Newspaper headlines: PM 'no quitter' and memories of the 'people's princess'
Theresa May's assertion that she's "not a quitter", and plans instead to lead the Conservatives into the next election, is the lead story for several of the newspapers.
The Guardian says her pledge could "reignite anger" among Tory MPs, who have been led to believe she would stay on only until the end of the Brexit talks.
The paper suggests Mrs May is trying to "stamp her authority" on the party ahead of a number of tough battles in Parliament this autumn.
The Times agrees that having survived the summer without a leadership challenge, an emboldened prime minister is starting to look beyond Brexit.
According to the paper's political editor Francis Elliott, Mrs May is "hanging tough" - and she's not going without a fight.
For the Daily Telegraph, the surprise announcement was a "radical departure" from her previous statements where she said she would only stay for as long as she was wanted.

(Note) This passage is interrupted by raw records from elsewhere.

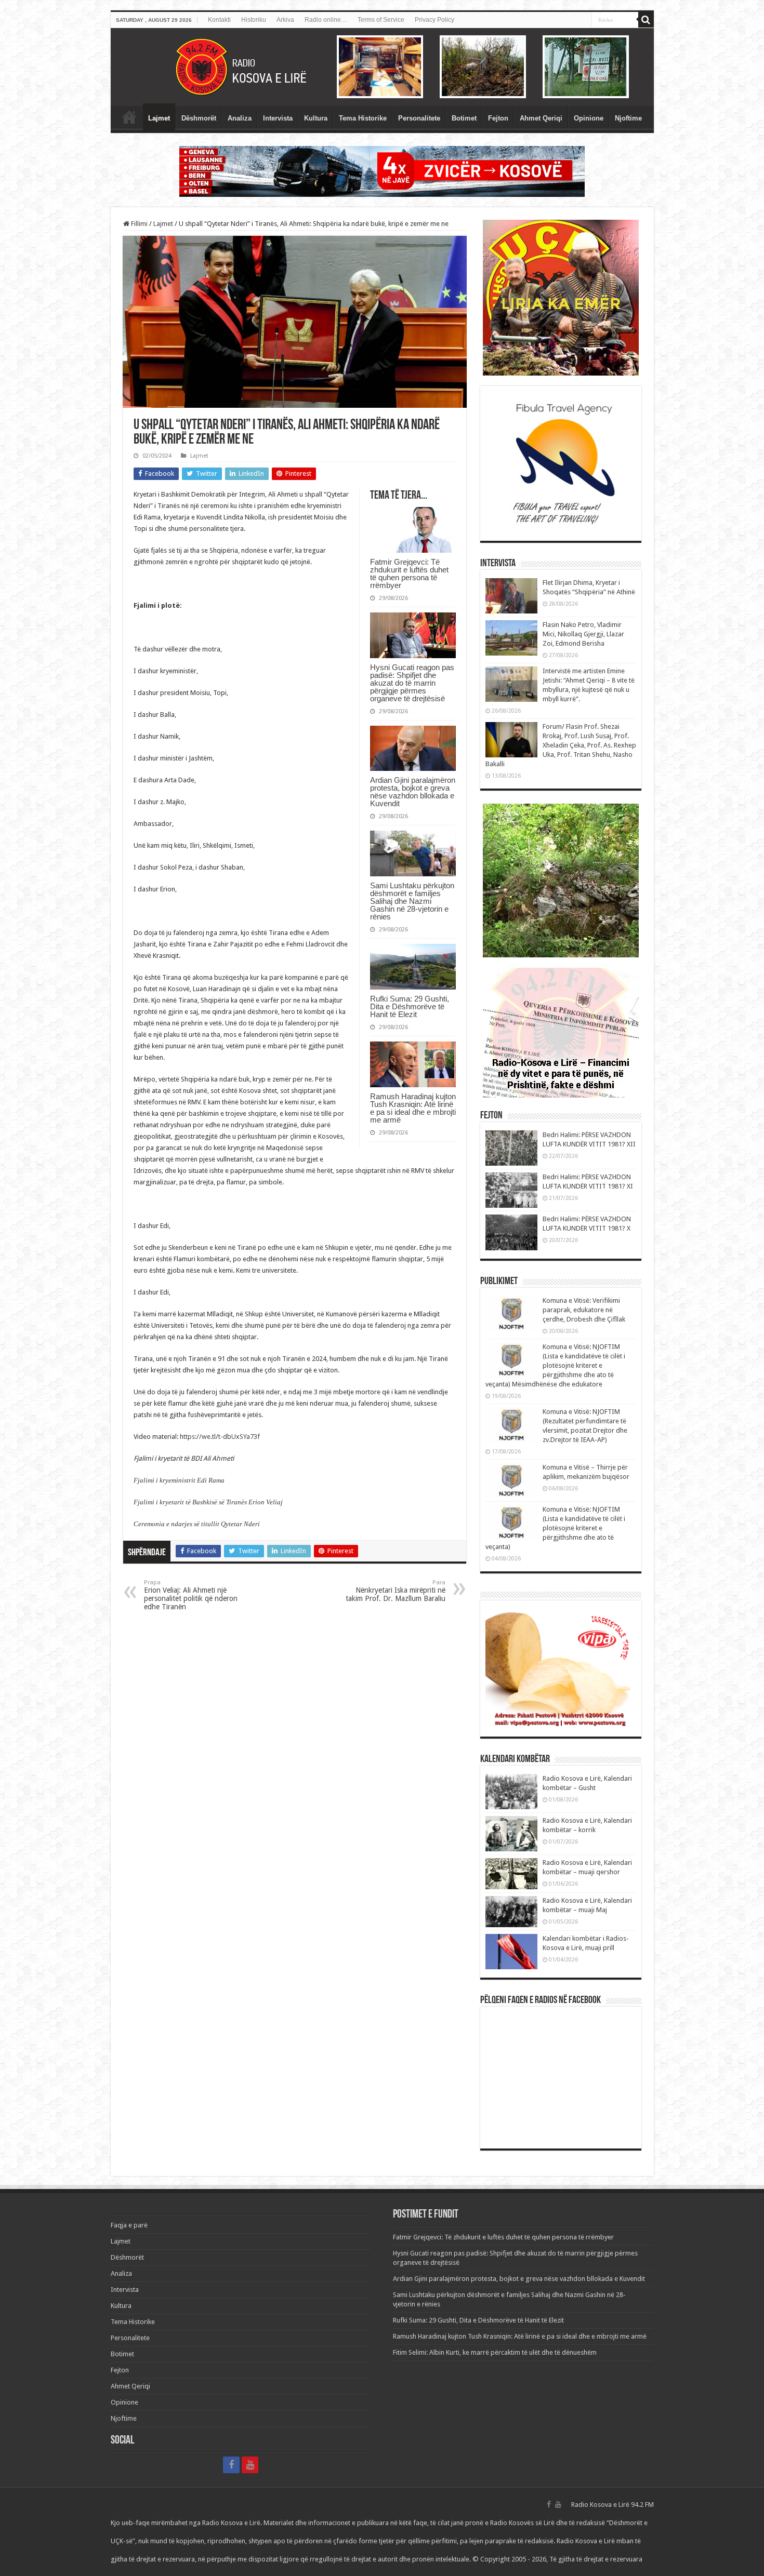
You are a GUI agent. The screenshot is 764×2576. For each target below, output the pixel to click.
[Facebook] (231, 2465)
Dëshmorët (198, 118)
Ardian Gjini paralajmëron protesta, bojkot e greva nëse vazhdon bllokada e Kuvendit (412, 792)
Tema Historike (363, 118)
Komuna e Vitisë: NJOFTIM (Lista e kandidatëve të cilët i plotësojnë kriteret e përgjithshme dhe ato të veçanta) (555, 1528)
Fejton (498, 118)
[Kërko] (646, 20)
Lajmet (159, 118)
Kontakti (219, 19)
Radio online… (326, 19)
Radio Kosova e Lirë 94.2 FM (612, 2504)
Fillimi (138, 224)
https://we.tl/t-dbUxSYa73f (220, 1436)
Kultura (315, 118)
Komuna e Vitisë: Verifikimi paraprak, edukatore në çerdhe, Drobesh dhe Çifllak (584, 1310)
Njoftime (628, 118)
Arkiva (285, 19)
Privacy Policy (434, 19)
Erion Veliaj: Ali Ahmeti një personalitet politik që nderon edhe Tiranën (191, 1595)
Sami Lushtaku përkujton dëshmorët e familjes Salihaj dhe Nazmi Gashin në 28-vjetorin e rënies (412, 901)
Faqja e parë (129, 117)
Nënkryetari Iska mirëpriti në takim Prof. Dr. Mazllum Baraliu (395, 1591)
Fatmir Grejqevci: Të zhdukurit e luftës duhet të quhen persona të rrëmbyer (409, 573)
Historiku (253, 19)
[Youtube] (250, 2465)
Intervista (278, 118)
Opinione (588, 118)
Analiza (240, 118)
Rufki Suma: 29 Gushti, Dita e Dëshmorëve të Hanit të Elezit (409, 1006)
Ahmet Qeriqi (541, 118)
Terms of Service (381, 19)
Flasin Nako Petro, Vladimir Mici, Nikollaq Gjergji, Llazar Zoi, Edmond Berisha (583, 634)
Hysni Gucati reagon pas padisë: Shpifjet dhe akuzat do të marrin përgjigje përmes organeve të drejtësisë (412, 683)
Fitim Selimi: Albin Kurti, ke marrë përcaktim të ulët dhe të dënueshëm (495, 2352)
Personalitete (419, 118)
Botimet (464, 118)
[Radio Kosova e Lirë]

The paper points out the parallels with Margaret Thatcher, who vowed in 1987 to "go on and on", only to be ousted three years later.
Her strategy of "throwing down the gauntlet to her rivals" could backfire, the paper says, and "reignite plots to challenge her".

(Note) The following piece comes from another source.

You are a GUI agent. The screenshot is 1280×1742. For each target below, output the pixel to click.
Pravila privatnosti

The Financial Times believes the prime minister's comments could prompt an early leadership election.
The Daily Mail reports that her announcement will "shock Westminster" and leave many of her backbenchers "stunned", but in an editorial, the paper says it's time for the party to rally behind her.
The Daily Express agrees that a "defiant" prime minister, who's in it for the long haul, is "precisely what this country needs".

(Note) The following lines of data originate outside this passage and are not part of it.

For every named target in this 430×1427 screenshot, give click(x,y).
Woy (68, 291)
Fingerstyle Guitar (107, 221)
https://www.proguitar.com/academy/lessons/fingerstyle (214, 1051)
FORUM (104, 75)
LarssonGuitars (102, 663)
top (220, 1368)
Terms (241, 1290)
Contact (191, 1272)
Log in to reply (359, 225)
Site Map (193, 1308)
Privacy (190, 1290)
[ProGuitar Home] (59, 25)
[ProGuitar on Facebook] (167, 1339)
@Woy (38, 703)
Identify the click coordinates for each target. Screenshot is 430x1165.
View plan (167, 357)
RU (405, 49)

The other story dominating the newspapers is the 20th anniversary of the death of Princess Diana.
On their front pages, both the Sun and the Daily Mail juxtapose photographs of a young Prince William and Prince Harry outside the gates of Kensington Palace in 1997, with pictures of them standing in the same spot on Wednesday.
For the Daily Mirror, their impromptu visit to the Palace gates to look at the tributes to their mother had "heart-rending echoes" of 20 years ago.
A quote from Prince Harry - "all of us lost somebody that day" - is the headline in the Daily Telegraph.
The Times reports on the fallout from the resignation of the Scottish Labour leader, Kezia Dugdale, claiming the "Corbynistas are set for a power grab" in the race to replace her.
The Guardian says tensions with the party leadership in London "helped" her decision to quit.
The i newspaper says claims she was hounded out by the hard left are exaggerated and the possibility of her standing down had been talked about for a while.
"Hard slog, negligible progress" is how the Financial Times sums up the third round of Brexit talks between the UK and the EU this week.
The paper says the two sides "danced around the biggest obstacles", making headway on only a handful of issues and deliberately holding back their strongest political cards for a showdown later this year.
The Daily Telegraph reports on the "fury in Brussels" where EU Brexit negotiators were apparently left "flabbergasted" after their British counterparts spent three hours rebutting the EU's demands for a divorce settlement.
Looking ahead to what's expected to be a "frosty" joint news conference later, the paper says the talks are on course for an "acrimonious impasse".
The Financial Times reveals that the NHS is planning to pay recruitment agencies up to £100m to boost the number of GPs in England.
The paper says around half of the 5,000 new doctors promised by Health Secretary Jeremy Hunt will be recruited from overseas.
The agencies will then earn about £20,000 in fees for every GP they hire.